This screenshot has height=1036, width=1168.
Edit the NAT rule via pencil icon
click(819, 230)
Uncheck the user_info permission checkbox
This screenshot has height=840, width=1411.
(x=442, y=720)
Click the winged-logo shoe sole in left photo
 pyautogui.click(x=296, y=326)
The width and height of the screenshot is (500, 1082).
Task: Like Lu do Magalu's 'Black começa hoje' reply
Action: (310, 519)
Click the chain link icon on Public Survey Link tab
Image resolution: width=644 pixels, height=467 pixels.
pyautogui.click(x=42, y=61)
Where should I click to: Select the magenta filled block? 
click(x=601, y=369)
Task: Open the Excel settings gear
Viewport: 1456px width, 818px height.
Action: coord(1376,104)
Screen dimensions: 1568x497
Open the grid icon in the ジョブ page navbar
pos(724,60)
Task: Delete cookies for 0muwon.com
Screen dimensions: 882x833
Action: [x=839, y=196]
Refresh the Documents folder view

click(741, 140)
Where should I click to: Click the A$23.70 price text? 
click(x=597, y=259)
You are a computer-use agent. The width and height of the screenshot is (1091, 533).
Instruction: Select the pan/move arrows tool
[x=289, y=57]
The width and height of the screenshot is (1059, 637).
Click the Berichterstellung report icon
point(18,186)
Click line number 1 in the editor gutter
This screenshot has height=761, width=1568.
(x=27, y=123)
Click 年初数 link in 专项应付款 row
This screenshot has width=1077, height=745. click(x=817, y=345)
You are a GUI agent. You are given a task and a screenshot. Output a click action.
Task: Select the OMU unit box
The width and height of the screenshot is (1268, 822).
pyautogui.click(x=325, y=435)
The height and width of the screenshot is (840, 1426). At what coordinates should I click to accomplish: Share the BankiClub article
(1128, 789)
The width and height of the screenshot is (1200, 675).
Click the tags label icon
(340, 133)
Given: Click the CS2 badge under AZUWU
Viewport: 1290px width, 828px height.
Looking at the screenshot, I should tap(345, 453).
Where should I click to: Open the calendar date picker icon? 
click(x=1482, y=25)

------

▶ _TASK PROMPT_: Copy every one of the lines above word for word.

▶ _EXERCISE SOLUTION_:
This screenshot has height=1036, width=1168.
Edit the NAT rule via pencil icon
click(819, 230)
Uncheck the user_info permission checkbox
This screenshot has height=840, width=1411.
(x=442, y=720)
Click the winged-logo shoe sole in left photo
 pyautogui.click(x=296, y=326)
The width and height of the screenshot is (500, 1082).
Task: Like Lu do Magalu's 'Black começa hoje' reply
Action: (310, 519)
Click the chain link icon on Public Survey Link tab
Image resolution: width=644 pixels, height=467 pixels.
pyautogui.click(x=42, y=61)
Where should I click to: Select the magenta filled block? 
click(x=601, y=369)
Task: Open the Excel settings gear
Viewport: 1456px width, 818px height.
Action: coord(1376,104)
Screen dimensions: 1568x497
Open the grid icon in the ジョブ page navbar
pos(724,60)
Task: Delete cookies for 0muwon.com
Screen dimensions: 882x833
Action: [x=839, y=196]
Refresh the Documents folder view

click(741, 140)
Where should I click to: Click the A$23.70 price text? 
click(x=597, y=259)
You are a computer-use agent. The width and height of the screenshot is (1091, 533).
Instruction: Select the pan/move arrows tool
[x=289, y=57]
The width and height of the screenshot is (1059, 637).
Click the Berichterstellung report icon
point(18,186)
Click line number 1 in the editor gutter
This screenshot has height=761, width=1568.
(x=27, y=123)
Click 年初数 link in 专项应付款 row
This screenshot has width=1077, height=745. click(x=817, y=345)
You are a GUI agent. You are given a task and a screenshot. Output a click action.
Task: Select the OMU unit box
The width and height of the screenshot is (1268, 822).
pyautogui.click(x=325, y=435)
The height and width of the screenshot is (840, 1426). At what coordinates should I click to accomplish: Share the BankiClub article
(1128, 789)
The width and height of the screenshot is (1200, 675).
Click the tags label icon
(340, 133)
Given: Click the CS2 badge under AZUWU
Viewport: 1290px width, 828px height.
Looking at the screenshot, I should tap(345, 453).
Where should I click to: Open the calendar date picker icon? 
click(x=1482, y=25)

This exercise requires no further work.